--- start RECORDS FOR THE EXERCISE ---

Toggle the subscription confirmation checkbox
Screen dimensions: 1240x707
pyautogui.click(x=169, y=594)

--- end RECORDS FOR THE EXERCISE ---
--- start RECORDS FOR THE EXERCISE ---

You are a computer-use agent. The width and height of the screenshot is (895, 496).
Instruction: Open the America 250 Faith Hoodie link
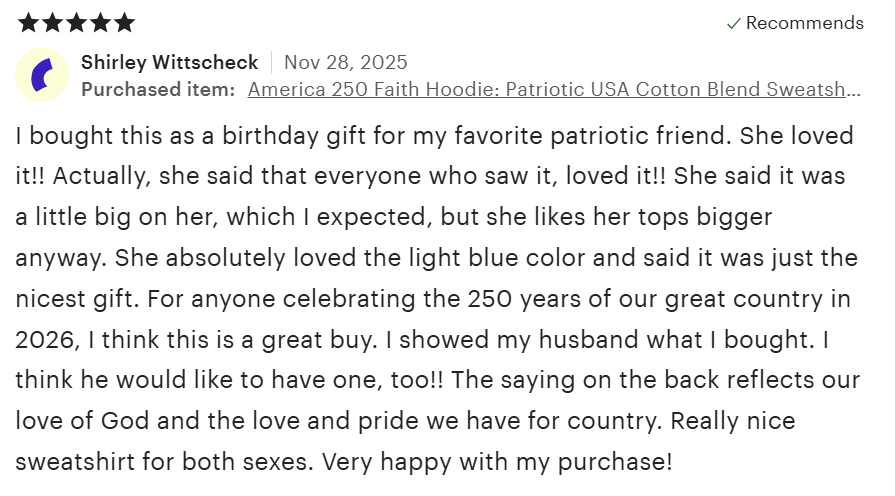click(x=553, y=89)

--- end RECORDS FOR THE EXERCISE ---

### DIRECTIONS:
Could you repeat, word for word, the run of lines that opens with the line containing "Toggle the subscription confirmation checkbox" and closes with the line containing "pyautogui.click(x=169, y=594)", both included and nothing else?

### REPLY:
Toggle the subscription confirmation checkbox
Screen dimensions: 1240x707
pyautogui.click(x=169, y=594)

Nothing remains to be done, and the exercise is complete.